Le taux de croissance économique du Bénin a connu une hausse au deuxième trimestre de l’année 2019, comparativement au premier trimestre. C’est ce qui ressort de la séance de concertation de la direction nationale de la Banque centrale des Etats de l’Afrique de l’Ouest pour le Bénin avec les membres de l’Association professionnelle des banques et établissements financiers, vendredi 13 septembre dernier, lors de la revue des évolutions récentes enregistrées aux plans économique et financier.

Le taux de croissance économique du Bénin, selon les estimations, serait de 7,2 % au deuxième trimestre de l’année 2019 après une réalisation de 6,8% au premier trimestre. C’est le résultat qui a été annoncé par la direction nationale de la Banque centrale des Etats de l’Afrique de l’Ouest (Bceao) pour le Bénin et les directeurs généraux des banques et établissements financiers du Bénin au terme de leur concertation pour le compte du deuxième trimestre de l’année 2019. Au-delà de la croissance économique, il y a d’autres indicateurs qui ont montré que l’économie béninoise a été robuste au cours de la même période.
Selon le point qui a été fait par le directeur national de la Bceao, Alain Komaclo et le président de l’Association professionnelle des banques et établissements financiers du Bénin (Apbef-
Bénin), Lazare Noulékou, il a été noté une bonne orientation des indicateurs macroéconomiques de la région ouest-africaine et du Bénin en particulier en dépit de la décélération économique au plan mondial. Une décélération induite par les incertitudes liées en grande partie aux négociations commerciales.
Au cours de ce deuxième trimestre, les recettes de l’Etat se sont également consolidées dans un environnement de stabilité du niveau général des prix traduit par une inflation maîtrisée. Dans le même temps, les crédits à l’économie ont progressé de 2,2% en glissement annuel et ont bénéficié notamment aux entreprises de télécommunication, d’agro-industrie, de cimenterie et des Bâtiments-travaux-publics (Btp).             
Pour Alain Komaclo, les perspectives établies sur l’hypothèse des bons résultats enregistrés dans les filières agricoles et d’une bonne mise en œuvre du programme d’action du gouvernement (Pag) font état d’un taux réel de croissance de l’activité économique de près de 8,0 % au titre des années 2019 et 2020. Malgré ces perspectives, les directeurs généraux des banques, selon le directeur national de la Bceao, se sont montrés sensibles à la récente situation économique marquée par une résurgence des contraintes protectionnistes qui ont impacté l’économie béninoise.

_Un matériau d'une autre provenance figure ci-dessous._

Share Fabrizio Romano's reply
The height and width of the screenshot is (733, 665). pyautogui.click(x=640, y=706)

En anticipant sur ces probables impacts, les directeurs généraux des banques ont retenu d’adapter leurs stratégies au contexte pour pouvoir faire face aux éventuels risques liés à ces contraintes protectionnistes.

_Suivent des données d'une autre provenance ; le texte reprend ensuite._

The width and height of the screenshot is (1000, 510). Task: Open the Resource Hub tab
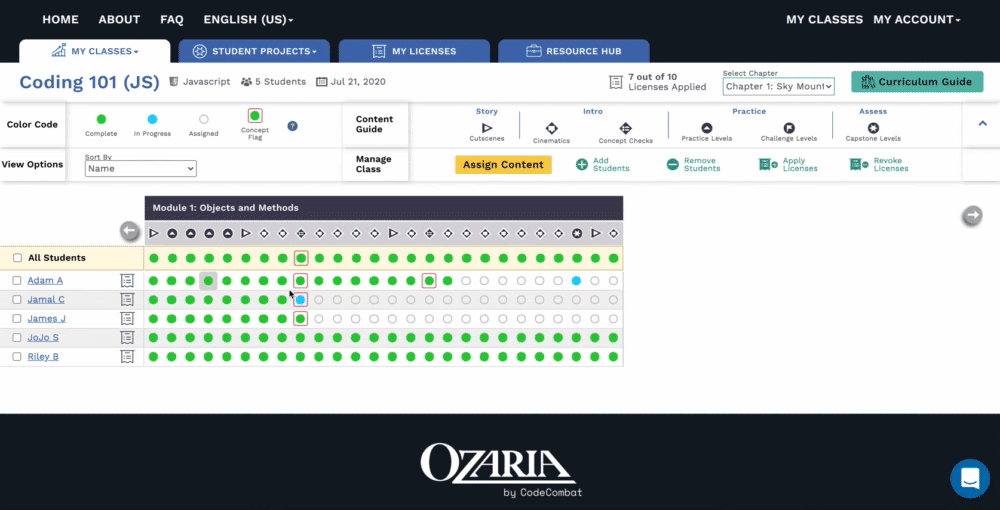[573, 51]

En revenant sur les performances notées au cours de ce deuxième trimestre, le président, de l’Apbef-Bénin, Lazare Noulekou, a relevé qu’il y a une hausse des crédits à l’économie avec une baisse du coût du crédit. Il fait remarquer que le déficit budgétaire du Bénin est dans les normes de 3% exigées dans la sous-région.  
Lazare Noulékou souligne que la concertation a été l’occasion de constater au niveau de la profession des dysfonctionnements dans les décisions de justice. C’est pourquoi, ils ont souhaité qu’il y ait un renforcement des capacités au niveau de la magistrature.